The scattered disc overlaps the Kuiper belt but extends much further outwards. Scattered disc objects are believed to come from the Kuiper belt, having been ejected into erratic orbits by the gravitational influence of Neptune's early outward migration. Most scattered disc objects (SDOs) have perihelia within the Kuiper belt but aphelia as far as 150 AU from the Sun. SDOs' orbits are also highly inclined to the ecliptic plane, and are often almost perpendicular to it. Some astronomers consider the scattered disc to be merely another region of the Kuiper belt, and describe scattered disc objects as "scattered Kuiper belt objects."
- Eris (68 AU average) is the largest known scattered disc object and caused a debate about what constitutes a planet, since it is at least 5% larger than Pluto with an estimated diameter of 2400 km (1500 mi). It is the largest of the known dwarf planets. It has one moon, Dysnomia. Like Pluto, its orbit is highly eccentric, with a perihelion of 38.2 AU (roughly Pluto's distance from the Sun) and an aphelion of 97.6 AU, and steeply inclined to the ecliptic plane.
The Centaurs, which extend from 9 to 30 AU, are icy comet-like bodies that orbit in the region between Jupiter and Neptune. The largest known Centaur, 10199 Chariklo, has a diameter of between 200 and 250 km. The first centaur discovered, 2060 Chiron, has been called a comet since it develops a coma just as comets do when they approach the sun. Some astronomers classify Centaurs as inward scattered Kuiper belt objects along with the outward scattered residents of the scattered disc.

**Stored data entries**
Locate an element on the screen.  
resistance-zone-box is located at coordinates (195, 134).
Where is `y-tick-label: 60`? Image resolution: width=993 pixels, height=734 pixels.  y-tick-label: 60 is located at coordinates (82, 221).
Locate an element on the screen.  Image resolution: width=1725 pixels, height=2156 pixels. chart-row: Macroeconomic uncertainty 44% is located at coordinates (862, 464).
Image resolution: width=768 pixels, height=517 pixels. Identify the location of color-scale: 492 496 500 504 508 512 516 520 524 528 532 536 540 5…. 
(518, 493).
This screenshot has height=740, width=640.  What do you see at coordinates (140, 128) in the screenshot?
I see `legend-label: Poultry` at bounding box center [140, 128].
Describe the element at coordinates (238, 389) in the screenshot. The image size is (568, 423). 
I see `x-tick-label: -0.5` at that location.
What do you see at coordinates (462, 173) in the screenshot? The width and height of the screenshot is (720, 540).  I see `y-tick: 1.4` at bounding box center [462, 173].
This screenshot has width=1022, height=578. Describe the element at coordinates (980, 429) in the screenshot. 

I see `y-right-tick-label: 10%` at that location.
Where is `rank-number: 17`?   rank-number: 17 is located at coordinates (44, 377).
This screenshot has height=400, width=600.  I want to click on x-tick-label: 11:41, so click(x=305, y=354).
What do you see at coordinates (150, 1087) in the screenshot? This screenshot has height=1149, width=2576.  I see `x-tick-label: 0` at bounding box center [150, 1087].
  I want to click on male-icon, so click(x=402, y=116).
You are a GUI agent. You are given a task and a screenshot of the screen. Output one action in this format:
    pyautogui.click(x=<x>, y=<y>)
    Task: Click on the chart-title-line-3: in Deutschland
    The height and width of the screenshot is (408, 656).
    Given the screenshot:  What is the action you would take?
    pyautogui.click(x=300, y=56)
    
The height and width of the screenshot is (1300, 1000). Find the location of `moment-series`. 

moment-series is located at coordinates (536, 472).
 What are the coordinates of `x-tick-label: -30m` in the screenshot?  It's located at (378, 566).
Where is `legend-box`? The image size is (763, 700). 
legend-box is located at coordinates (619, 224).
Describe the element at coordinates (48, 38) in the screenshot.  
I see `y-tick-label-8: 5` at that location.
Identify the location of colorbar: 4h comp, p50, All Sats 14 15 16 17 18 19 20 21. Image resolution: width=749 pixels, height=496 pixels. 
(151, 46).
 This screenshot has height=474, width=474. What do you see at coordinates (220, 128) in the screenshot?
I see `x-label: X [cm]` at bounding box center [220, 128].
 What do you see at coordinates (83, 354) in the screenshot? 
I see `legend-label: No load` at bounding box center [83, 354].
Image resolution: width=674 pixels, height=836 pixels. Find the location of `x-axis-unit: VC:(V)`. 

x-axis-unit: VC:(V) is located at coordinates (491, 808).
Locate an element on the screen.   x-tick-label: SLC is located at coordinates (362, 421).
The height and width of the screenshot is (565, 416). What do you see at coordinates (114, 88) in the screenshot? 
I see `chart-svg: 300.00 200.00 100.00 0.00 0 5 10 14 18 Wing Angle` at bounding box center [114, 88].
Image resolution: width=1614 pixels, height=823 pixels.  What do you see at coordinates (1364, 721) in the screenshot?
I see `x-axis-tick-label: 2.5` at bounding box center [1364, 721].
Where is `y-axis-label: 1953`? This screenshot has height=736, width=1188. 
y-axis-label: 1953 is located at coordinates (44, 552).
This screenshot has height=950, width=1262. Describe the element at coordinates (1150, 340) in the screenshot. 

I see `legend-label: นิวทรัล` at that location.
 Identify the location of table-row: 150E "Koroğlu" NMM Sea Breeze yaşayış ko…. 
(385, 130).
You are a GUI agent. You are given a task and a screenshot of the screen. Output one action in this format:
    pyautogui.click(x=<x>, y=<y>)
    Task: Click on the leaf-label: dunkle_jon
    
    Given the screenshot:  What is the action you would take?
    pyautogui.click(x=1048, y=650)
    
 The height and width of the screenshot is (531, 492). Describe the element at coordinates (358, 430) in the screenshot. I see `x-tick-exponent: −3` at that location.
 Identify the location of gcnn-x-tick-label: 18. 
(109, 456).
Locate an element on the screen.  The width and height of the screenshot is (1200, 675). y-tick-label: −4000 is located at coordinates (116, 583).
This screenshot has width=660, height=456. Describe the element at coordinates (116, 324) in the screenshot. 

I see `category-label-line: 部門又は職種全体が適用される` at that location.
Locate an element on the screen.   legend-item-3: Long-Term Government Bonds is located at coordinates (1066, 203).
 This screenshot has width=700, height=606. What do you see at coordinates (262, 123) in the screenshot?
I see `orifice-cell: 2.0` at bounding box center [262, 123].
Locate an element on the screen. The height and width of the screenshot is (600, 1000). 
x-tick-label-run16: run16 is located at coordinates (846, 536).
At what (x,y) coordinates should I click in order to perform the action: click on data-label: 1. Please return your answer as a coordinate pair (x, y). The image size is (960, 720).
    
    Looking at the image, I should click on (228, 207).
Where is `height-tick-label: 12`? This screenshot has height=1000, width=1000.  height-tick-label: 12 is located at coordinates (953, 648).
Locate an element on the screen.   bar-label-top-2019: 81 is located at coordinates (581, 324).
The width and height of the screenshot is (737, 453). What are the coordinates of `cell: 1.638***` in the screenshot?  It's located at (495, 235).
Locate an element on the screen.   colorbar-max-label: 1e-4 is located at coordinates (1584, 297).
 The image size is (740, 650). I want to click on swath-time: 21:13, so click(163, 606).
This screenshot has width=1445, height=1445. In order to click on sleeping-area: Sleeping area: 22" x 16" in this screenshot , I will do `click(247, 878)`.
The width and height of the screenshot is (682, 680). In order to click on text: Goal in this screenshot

**QUESTIONS**
#1 In the scattered disc text, what is the name of the moon of Eris?
#2 Output without alteration the lines of the records that run from the line containing "What do you see at coordinates (83, 354)" through the line containing "(385, 130).", both included.
The text and the records are independent pieces of material.

**TASK ANSWERS**
#1 Dysnomia.

#2
 What do you see at coordinates (83, 354) in the screenshot? 
I see `legend-label: No load` at bounding box center [83, 354].
Image resolution: width=674 pixels, height=836 pixels. Find the location of `x-axis-unit: VC:(V)`. 

x-axis-unit: VC:(V) is located at coordinates (491, 808).
Locate an element on the screen.   x-tick-label: SLC is located at coordinates (362, 421).
The height and width of the screenshot is (565, 416). What do you see at coordinates (114, 88) in the screenshot? 
I see `chart-svg: 300.00 200.00 100.00 0.00 0 5 10 14 18 Wing Angle` at bounding box center [114, 88].
Image resolution: width=1614 pixels, height=823 pixels.  What do you see at coordinates (1364, 721) in the screenshot?
I see `x-axis-tick-label: 2.5` at bounding box center [1364, 721].
Where is `y-axis-label: 1953`? This screenshot has height=736, width=1188. 
y-axis-label: 1953 is located at coordinates (44, 552).
This screenshot has height=950, width=1262. Describe the element at coordinates (1150, 340) in the screenshot. 

I see `legend-label: นิวทรัล` at that location.
 Identify the location of table-row: 150E "Koroğlu" NMM Sea Breeze yaşayış ko…. 
(385, 130).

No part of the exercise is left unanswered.